Evaluation of the dosimetric impact of manufacturing variations for the INTRABEAM x-ray source.

INTRODUCTION: INTRABEAM x-ray sources (XRSs) have distinct output characteristics due to subtle variations between the ideal and manufactured products. The objective of this study is to intercompare 15 XRSs and to dosimetrically quantify the impact of manufacturing variations on the delivered dose. METHODS AND MATERIALS: The normality of the XRS datasets was evaluated with the Shapiro-Wilk test, the accuracy of the calibrated depth-dose curves (DDCs) was validated with ionization chamber measurements, and the shape of each DDC was evaluated using depth-dose ratios (DDRs).
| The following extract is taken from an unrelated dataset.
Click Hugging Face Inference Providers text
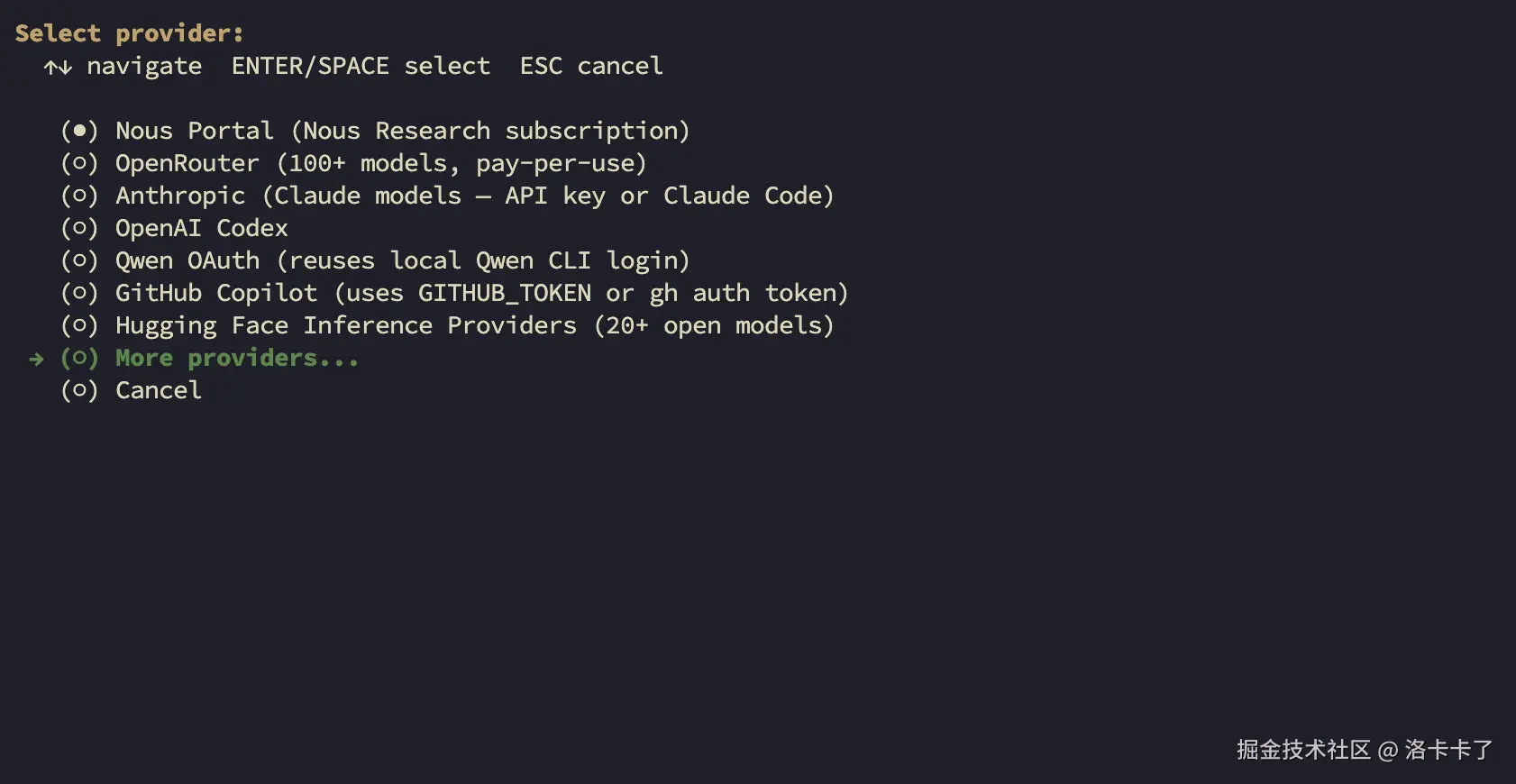[x=474, y=326]
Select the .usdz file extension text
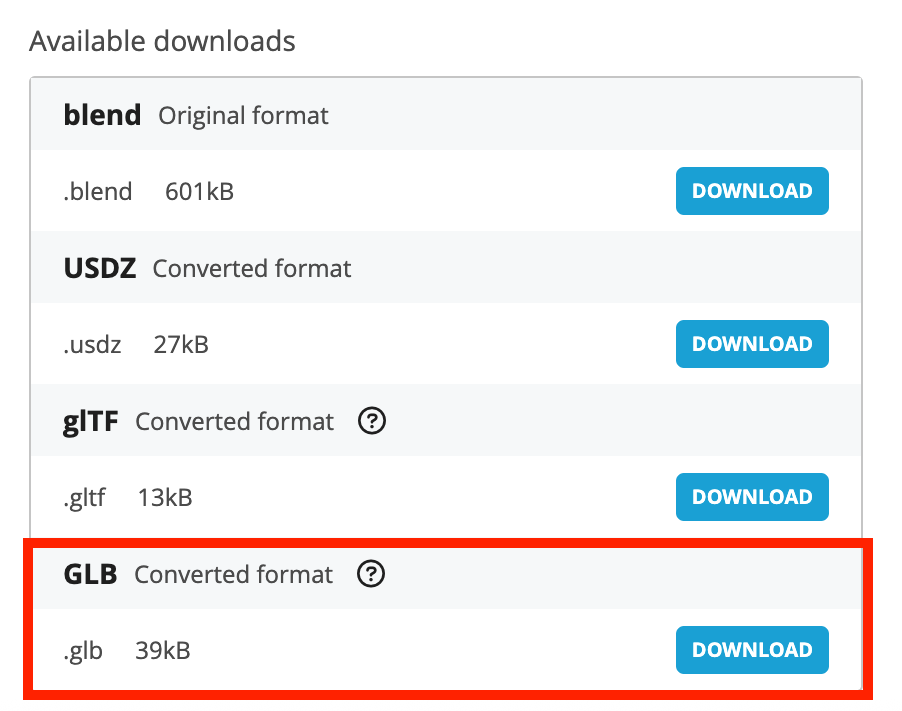The height and width of the screenshot is (711, 902). [92, 345]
For 20 Gy prescribed to the spherical applicator surface, the dose was computed at 5-mm and 10-mm depths from the spherical applicator surface for all XRSs. RESULTS: At 5-, 10-, 20-, and 30-mm depths from the source, the coefficient of variation (CV) of the XRS output for 40 kVp was 4.4%, 2.8%, 2.0%, and 3.1% and for 50 kVp was 4.2%, 3.8%, 3.8%, and 3.4%, respectively. At a 20-mm depth from the source, the 40-kVp energy had a mean output in Gy/Minute = 0.36, standard deviation (SD) = 0.0072, minimum output = 0.34, and maximum output = 0.37 and a 50-kVp energy had a mean output = 0.56, SD = 0.021, minimum output = 0.52, and maximum output = 0.60. We noted the maximum DRR values of 2.8% and 2.5% for 40 kVp and 50 kVp, respectively. For all XRSs, the maximum dosimetric effect of these variations within a 10-mm depth of the applicator surface is ≤ 2.5%. The CV increased as depth increased and as applicator size decreased. CONCLUSION: The American Association of Physicist in Medicine Task Group-167 requires that the impurities in radionuclides used for brachytherapy produce ≤ 5.0% dosimetric variations. Because of differences in an XRS output and DDC, we have demonstrated the dosimetric variations within a 10-mm depth of the applicator surface to be ≤ 2.5%.